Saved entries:
▬▬▬▬▬▬▬▬▬▬
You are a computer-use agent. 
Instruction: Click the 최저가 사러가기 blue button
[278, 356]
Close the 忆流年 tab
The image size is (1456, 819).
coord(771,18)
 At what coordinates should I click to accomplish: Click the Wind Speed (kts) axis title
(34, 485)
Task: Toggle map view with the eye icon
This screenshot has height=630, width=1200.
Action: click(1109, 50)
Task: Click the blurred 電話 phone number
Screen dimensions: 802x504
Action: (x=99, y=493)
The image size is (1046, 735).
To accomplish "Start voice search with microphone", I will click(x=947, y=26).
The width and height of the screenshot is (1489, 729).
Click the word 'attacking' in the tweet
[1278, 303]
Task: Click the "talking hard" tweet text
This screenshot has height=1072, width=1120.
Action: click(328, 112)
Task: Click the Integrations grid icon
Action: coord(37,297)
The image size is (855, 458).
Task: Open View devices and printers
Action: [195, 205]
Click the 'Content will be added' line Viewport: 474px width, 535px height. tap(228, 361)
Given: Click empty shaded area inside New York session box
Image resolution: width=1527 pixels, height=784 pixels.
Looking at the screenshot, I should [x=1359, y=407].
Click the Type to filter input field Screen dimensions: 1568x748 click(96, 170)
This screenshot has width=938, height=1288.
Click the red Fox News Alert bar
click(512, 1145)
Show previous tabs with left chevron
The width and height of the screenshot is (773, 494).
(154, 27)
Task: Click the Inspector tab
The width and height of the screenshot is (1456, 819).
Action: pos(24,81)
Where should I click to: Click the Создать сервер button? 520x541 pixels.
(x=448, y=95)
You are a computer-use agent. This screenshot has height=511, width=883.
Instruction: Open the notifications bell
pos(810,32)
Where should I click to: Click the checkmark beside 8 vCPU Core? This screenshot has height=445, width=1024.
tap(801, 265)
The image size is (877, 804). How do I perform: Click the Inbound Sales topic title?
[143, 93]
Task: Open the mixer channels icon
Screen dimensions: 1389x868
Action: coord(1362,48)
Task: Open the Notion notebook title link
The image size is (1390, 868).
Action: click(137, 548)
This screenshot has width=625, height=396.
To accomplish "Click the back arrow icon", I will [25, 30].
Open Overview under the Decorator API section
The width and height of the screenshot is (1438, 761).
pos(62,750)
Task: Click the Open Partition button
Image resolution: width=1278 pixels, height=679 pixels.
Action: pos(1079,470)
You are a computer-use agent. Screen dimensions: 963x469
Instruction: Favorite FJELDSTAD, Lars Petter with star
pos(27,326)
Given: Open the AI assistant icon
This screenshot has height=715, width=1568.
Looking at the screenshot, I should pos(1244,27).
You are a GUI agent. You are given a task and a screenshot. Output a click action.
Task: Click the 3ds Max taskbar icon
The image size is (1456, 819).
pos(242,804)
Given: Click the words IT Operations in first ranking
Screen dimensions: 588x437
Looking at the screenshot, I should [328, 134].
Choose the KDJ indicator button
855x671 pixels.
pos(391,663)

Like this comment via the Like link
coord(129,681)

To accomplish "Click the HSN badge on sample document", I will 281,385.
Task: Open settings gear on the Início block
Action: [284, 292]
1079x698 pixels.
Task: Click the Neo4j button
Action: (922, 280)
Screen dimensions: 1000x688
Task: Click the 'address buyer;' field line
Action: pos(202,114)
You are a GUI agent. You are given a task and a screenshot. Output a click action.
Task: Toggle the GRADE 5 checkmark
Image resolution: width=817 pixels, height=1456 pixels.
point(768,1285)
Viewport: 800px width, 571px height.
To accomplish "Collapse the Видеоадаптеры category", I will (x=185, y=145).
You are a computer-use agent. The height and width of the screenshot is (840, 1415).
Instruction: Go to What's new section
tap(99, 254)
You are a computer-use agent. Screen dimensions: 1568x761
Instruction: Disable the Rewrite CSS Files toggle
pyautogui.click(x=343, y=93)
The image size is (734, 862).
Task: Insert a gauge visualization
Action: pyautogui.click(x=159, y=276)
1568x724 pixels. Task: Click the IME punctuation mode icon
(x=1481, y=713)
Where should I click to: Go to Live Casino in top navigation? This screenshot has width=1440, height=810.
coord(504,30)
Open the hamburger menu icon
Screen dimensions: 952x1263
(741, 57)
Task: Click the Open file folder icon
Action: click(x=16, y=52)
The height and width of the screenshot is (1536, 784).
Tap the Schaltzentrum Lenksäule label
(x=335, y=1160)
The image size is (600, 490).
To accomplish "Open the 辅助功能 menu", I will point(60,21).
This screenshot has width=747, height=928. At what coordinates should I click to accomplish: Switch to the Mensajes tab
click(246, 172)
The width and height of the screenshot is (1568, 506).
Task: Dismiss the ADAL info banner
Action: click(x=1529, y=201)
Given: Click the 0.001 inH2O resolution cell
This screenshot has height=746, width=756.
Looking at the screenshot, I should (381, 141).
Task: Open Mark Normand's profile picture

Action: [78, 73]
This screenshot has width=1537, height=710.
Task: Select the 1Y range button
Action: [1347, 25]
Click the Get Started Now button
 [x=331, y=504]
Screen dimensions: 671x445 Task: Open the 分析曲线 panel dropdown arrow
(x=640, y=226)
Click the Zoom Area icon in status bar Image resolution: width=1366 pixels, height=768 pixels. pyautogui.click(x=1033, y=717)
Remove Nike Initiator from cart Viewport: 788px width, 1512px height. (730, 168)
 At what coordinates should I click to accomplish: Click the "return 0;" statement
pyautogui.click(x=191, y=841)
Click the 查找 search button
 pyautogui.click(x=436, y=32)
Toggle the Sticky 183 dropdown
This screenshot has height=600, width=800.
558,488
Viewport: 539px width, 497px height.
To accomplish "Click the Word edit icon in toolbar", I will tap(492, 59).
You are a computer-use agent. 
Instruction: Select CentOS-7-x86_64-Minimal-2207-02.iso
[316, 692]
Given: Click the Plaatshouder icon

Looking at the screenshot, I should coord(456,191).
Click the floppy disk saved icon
▬▬▬▬▬▬▬▬▬▬
▶ [Exercise directions] Format every line of the saved entries above as a JSON list of strings, one string per line, leaving out blank lines.

▶ [Answer to this problem]
[
  "You are a computer-use agent. ",
  "Instruction: Click the 최저가 사러가기 blue button",
  "[278, 356]",
  "Close the 忆流年 tab",
  "The image size is (1456, 819).",
  "coord(771,18)",
  " At what coordinates should I click to accomplish: Click the Wind Speed (kts) axis title",
  "(34, 485)",
  "Task: Toggle map view with the eye icon",
  "This screenshot has height=630, width=1200.",
  "Action: click(1109, 50)",
  "Task: Click the blurred 電話 phone number",
  "Screen dimensions: 802x504",
  "Action: (x=99, y=493)",
  "The image size is (1046, 735).",
  "To accomplish \"Start voice search with microphone\", I will click(x=947, y=26).",
  "The width and height of the screenshot is (1489, 729).",
  "Click the word 'attacking' in the tweet",
  "[1278, 303]",
  "Task: Click the \"talking hard\" tweet text",
  "This screenshot has height=1072, width=1120.",
  "Action: click(328, 112)",
  "Task: Click the Integrations grid icon",
  "Action: coord(37,297)",
  "The image size is (855, 458).",
  "Task: Open View devices and printers",
  "Action: [195, 205]",
  "Click the 'Content will be added' line Viewport: 474px width, 535px height. tap(228, 361)",
  "Given: Click empty shaded area inside New York session box",
  "Image resolution: width=1527 pixels, height=784 pixels.",
  "Looking at the screenshot, I should [x=1359, y=407].",
  "Click the Type to filter input field Screen dimensions: 1568x748 click(96, 170)",
  "This screenshot has width=938, height=1288.",
  "Click the red Fox News Alert bar",
  "click(512, 1145)",
  "Show previous tabs with left chevron",
  "The width and height of the screenshot is (773, 494).",
  "(154, 27)",
  "Task: Click the Inspector tab",
  "The width and height of the screenshot is (1456, 819).",
  "Action: pos(24,81)",
  "Where should I click to: Click the Создать сервер button? 520x541 pixels.",
  "(x=448, y=95)",
  "You are a computer-use agent. This screenshot has height=511, width=883.",
  "Instruction: Open the notifications bell",
  "pos(810,32)",
  "Where should I click to: Click the checkmark beside 8 vCPU Core? This screenshot has height=445, width=1024.",
  "tap(801, 265)",
  "The image size is (877, 804). How do I perform: Click the Inbound Sales topic title?",
  "[143, 93]",
  "Task: Open the mixer channels icon",
  "Screen dimensions: 1389x868",
  "Action: coord(1362,48)",
  "Task: Open the Notion notebook title link",
  "The image size is (1390, 868).",
  "Action: click(137, 548)",
  "This screenshot has width=625, height=396.",
  "To accomplish \"Click the back arrow icon\", I will [25, 30].",
  "Open Overview under the Decorator API section",
  "The width and height of the screenshot is (1438, 761).",
  "pos(62,750)",
  "Task: Click the Open Partition button",
  "Image resolution: width=1278 pixels, height=679 pixels.",
  "Action: pos(1079,470)",
  "You are a computer-use agent. Screen dimensions: 963x469",
  "Instruction: Favorite FJELDSTAD, Lars Petter with star",
  "pos(27,326)",
  "Given: Open the AI assistant icon",
  "This screenshot has height=715, width=1568.",
  "Looking at the screenshot, I should pos(1244,27).",
  "You are a GUI agent. You are given a task and a screenshot. Output a click action.",
  "Task: Click the 3ds Max taskbar icon",
  "The image size is (1456, 819).",
  "pos(242,804)",
  "Given: Click the words IT Operations in first ranking",
  "Screen dimensions: 588x437",
  "Looking at the screenshot, I should [328, 134].",
  "Choose the KDJ indicator button",
  "855x671 pixels.",
  "pos(391,663)",
  "Like this comment via the Like link",
  "coord(129,681)",
  "To accomplish \"Click the HSN badge on sample document\", I will 281,385.",
  "Task: Open settings gear on the Início block",
  "Action: [284, 292]",
  "1079x698 pixels.",
  "Task: Click the Neo4j button",
  "Action: (922, 280)",
  "Screen dimensions: 1000x688",
  "Task: Click the 'address buyer;' field line",
  "Action: pos(202,114)",
  "You are a GUI agent. You are given a task and a screenshot. Output a click action.",
  "Task: Toggle the GRADE 5 checkmark",
  "Image resolution: width=817 pixels, height=1456 pixels.",
  "point(768,1285)",
  "Viewport: 800px width, 571px height.",
  "To accomplish \"Collapse the Видеоадаптеры category\", I will (x=185, y=145).",
  "You are a computer-use agent. The height and width of the screenshot is (840, 1415).",
  "Instruction: Go to What's new section",
  "tap(99, 254)",
  "You are a computer-use agent. Screen dimensions: 1568x761",
  "Instruction: Disable the Rewrite CSS Files toggle",
  "pyautogui.click(x=343, y=93)",
  "The image size is (734, 862).",
  "Task: Insert a gauge visualization",
  "Action: pyautogui.click(x=159, y=276)",
  "1568x724 pixels. Task: Click the IME punctuation mode icon",
  "(x=1481, y=713)",
  "Where should I click to: Go to Live Casino in top navigation? This screenshot has width=1440, height=810.",
  "coord(504,30)",
  "Open the hamburger menu icon",
  "Screen dimensions: 952x1263",
  "(741, 57)",
  "Task: Click the Open file folder icon",
  "Action: click(x=16, y=52)",
  "The height and width of the screenshot is (1536, 784).",
  "Tap the Schaltzentrum Lenksäule label",
  "(x=335, y=1160)",
  "The image size is (600, 490).",
  "To accomplish \"Open the 辅助功能 menu\", I will point(60,21).",
  "This screenshot has width=747, height=928. At what coordinates should I click to accomplish: Switch to the Mensajes tab",
  "click(246, 172)",
  "The width and height of the screenshot is (1568, 506).",
  "Task: Dismiss the ADAL info banner",
  "Action: click(x=1529, y=201)",
  "Given: Click the 0.001 inH2O resolution cell",
  "This screenshot has height=746, width=756.",
  "Looking at the screenshot, I should (381, 141).",
  "Task: Open Mark Normand's profile picture",
  "Action: [78, 73]",
  "This screenshot has width=1537, height=710.",
  "Task: Select the 1Y range button",
  "Action: [1347, 25]",
  "Click the Get Started Now button",
  " [x=331, y=504]",
  "Screen dimensions: 671x445 Task: Open the 分析曲线 panel dropdown arrow",
  "(x=640, y=226)",
  "Click the Zoom Area icon in status bar Image resolution: width=1366 pixels, height=768 pixels. pyautogui.click(x=1033, y=717)",
  "Remove Nike Initiator from cart Viewport: 788px width, 1512px height. (730, 168)",
  " At what coordinates should I click to accomplish: Click the \"return 0;\" statement",
  "pyautogui.click(x=191, y=841)",
  "Click the 查找 search button",
  " pyautogui.click(x=436, y=32)",
  "Toggle the Sticky 183 dropdown",
  "This screenshot has height=600, width=800.",
  "558,488",
  "Viewport: 539px width, 497px height.",
  "To accomplish \"Click the Word edit icon in toolbar\", I will tap(492, 59).",
  "You are a computer-use agent. ",
  "Instruction: Select CentOS-7-x86_64-Minimal-2207-02.iso",
  "[316, 692]",
  "Given: Click the Plaatshouder icon",
  "Looking at the screenshot, I should coord(456,191).",
  "Click the floppy disk saved icon"
]